▸ **Work to be completed**:
Could you copy out the lines of the data below verbatim, from the line with "What do you see at coordinates (81, 676)" to the line with "center [360, 108].", including both of those lines and nothing else?

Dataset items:
================

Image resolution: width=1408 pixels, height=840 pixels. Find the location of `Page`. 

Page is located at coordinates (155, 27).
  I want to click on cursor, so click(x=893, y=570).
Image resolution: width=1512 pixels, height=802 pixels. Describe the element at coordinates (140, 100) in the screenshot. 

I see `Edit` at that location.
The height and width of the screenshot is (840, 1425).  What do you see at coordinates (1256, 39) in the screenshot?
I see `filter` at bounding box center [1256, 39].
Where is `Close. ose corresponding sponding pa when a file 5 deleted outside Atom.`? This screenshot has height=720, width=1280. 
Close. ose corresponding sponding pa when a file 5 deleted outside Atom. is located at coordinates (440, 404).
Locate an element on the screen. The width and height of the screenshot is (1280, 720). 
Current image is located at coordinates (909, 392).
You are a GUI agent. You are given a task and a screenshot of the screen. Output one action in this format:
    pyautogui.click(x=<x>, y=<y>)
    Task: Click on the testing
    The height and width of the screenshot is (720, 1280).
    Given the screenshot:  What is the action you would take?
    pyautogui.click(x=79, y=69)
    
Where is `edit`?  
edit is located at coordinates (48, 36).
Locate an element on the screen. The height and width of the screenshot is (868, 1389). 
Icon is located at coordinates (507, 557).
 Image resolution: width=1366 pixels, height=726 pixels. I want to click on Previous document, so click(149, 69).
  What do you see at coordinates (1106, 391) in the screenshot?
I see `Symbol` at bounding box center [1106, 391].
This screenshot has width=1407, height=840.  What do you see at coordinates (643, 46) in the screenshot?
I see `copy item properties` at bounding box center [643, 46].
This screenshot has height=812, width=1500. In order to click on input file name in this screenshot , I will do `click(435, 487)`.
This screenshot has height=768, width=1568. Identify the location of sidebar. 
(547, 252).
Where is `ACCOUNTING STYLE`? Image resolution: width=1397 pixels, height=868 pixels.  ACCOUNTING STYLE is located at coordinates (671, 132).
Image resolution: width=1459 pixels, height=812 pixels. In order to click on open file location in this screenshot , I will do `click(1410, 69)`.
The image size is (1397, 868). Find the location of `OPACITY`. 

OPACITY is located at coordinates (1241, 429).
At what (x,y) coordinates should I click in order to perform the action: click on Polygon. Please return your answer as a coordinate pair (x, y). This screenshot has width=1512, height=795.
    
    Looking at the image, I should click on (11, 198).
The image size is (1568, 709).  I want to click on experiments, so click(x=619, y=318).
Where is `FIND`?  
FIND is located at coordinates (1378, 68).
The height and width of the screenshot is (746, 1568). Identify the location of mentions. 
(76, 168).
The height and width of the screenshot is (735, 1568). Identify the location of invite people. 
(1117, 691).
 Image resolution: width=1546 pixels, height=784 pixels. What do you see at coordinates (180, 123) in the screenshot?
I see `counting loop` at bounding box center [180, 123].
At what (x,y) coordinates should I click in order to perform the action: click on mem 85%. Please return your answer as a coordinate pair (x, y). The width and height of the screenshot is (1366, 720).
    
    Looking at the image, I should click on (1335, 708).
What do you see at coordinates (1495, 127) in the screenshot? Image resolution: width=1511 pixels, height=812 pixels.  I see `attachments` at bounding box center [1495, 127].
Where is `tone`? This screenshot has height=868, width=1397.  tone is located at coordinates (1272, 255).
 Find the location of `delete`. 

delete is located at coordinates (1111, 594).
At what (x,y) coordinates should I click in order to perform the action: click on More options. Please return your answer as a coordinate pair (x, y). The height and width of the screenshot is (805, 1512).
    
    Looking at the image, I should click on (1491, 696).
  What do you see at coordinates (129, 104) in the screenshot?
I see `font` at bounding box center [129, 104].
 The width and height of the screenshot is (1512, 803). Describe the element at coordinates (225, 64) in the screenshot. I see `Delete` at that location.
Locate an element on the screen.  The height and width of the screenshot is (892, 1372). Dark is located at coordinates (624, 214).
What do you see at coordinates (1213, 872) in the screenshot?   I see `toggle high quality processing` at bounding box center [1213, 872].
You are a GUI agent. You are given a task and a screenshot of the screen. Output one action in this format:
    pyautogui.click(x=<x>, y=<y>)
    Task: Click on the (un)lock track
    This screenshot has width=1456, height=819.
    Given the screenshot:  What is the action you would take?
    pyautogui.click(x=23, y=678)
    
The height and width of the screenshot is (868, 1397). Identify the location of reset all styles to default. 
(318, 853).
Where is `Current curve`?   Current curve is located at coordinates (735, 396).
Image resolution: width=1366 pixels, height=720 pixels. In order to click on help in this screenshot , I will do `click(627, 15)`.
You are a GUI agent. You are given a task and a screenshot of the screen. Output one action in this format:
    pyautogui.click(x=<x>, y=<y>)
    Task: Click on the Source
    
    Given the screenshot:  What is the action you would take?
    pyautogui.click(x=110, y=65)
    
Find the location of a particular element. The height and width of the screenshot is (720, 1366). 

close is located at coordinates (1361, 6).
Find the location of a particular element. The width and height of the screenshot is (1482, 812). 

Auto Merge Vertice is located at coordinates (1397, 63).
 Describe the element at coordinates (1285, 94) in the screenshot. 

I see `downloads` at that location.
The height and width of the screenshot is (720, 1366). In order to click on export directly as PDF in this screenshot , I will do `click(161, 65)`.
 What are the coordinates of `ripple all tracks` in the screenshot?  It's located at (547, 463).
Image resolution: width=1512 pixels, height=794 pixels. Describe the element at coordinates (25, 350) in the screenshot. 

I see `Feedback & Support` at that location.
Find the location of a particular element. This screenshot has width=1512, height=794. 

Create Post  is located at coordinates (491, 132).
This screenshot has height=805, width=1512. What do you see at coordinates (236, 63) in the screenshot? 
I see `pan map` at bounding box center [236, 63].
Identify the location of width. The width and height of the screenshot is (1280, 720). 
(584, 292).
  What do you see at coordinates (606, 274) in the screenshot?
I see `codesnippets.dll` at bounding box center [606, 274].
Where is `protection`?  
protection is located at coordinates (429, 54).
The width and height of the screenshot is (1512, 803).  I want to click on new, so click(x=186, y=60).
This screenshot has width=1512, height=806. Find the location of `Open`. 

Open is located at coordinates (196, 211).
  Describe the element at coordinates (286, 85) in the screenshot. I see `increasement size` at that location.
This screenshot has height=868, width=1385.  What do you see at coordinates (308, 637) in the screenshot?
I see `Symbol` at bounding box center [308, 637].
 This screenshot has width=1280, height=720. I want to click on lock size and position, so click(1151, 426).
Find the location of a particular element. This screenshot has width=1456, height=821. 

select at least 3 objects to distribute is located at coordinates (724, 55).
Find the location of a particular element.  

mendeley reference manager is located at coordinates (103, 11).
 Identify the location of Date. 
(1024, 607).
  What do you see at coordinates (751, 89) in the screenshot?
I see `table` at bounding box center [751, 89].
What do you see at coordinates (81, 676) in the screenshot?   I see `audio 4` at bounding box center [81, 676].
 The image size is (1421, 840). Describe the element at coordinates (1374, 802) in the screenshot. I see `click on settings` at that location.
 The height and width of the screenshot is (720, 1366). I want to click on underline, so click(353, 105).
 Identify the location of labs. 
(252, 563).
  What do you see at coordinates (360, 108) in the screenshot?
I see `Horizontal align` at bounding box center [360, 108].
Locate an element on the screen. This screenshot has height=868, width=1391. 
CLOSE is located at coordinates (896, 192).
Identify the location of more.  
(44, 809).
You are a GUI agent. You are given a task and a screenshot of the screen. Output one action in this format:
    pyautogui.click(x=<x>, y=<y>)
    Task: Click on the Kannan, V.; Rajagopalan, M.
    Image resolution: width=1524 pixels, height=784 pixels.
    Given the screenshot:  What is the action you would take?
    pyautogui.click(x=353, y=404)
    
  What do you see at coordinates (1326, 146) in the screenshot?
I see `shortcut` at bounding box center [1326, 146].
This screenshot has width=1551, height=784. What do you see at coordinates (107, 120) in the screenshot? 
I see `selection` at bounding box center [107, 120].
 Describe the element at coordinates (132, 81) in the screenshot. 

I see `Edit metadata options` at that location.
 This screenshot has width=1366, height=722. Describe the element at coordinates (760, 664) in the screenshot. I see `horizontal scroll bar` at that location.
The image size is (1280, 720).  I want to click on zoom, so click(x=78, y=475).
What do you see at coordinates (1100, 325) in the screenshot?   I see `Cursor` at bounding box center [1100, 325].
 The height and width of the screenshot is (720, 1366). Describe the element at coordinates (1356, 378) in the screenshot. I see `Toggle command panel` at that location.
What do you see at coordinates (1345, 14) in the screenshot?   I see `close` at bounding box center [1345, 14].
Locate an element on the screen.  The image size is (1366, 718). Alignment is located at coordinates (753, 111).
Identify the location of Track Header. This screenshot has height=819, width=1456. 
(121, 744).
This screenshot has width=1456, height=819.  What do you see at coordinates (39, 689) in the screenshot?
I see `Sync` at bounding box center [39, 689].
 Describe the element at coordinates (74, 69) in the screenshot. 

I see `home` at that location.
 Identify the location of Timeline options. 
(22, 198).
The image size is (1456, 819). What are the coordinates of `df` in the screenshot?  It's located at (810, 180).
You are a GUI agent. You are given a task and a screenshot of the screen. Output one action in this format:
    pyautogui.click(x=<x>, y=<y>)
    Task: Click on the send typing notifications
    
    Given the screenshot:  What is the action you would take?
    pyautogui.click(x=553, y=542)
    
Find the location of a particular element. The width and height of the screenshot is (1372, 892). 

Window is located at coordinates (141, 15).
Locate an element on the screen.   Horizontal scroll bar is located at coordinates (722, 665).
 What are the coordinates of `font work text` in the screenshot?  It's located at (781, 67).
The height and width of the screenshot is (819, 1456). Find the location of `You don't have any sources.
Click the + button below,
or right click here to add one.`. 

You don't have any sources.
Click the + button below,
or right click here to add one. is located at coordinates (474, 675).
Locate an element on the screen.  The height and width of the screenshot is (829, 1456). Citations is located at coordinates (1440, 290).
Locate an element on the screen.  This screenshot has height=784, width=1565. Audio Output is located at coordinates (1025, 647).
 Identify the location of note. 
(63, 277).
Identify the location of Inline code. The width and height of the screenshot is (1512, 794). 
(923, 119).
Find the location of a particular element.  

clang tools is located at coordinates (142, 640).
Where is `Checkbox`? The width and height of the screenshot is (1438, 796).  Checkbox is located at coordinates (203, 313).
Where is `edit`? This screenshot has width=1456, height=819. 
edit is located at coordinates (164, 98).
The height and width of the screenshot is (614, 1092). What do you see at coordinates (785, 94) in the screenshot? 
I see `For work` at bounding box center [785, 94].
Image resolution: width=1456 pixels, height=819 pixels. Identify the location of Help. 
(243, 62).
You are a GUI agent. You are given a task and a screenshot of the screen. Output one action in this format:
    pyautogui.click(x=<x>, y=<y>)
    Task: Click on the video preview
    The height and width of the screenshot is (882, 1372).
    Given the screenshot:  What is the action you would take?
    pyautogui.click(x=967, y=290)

================

▸ **Exercise result**:
What do you see at coordinates (81, 676) in the screenshot?   I see `audio 4` at bounding box center [81, 676].
 The image size is (1421, 840). Describe the element at coordinates (1374, 802) in the screenshot. I see `click on settings` at that location.
 The height and width of the screenshot is (720, 1366). I want to click on underline, so click(353, 105).
 Identify the location of labs. 
(252, 563).
  What do you see at coordinates (360, 108) in the screenshot?
I see `Horizontal align` at bounding box center [360, 108].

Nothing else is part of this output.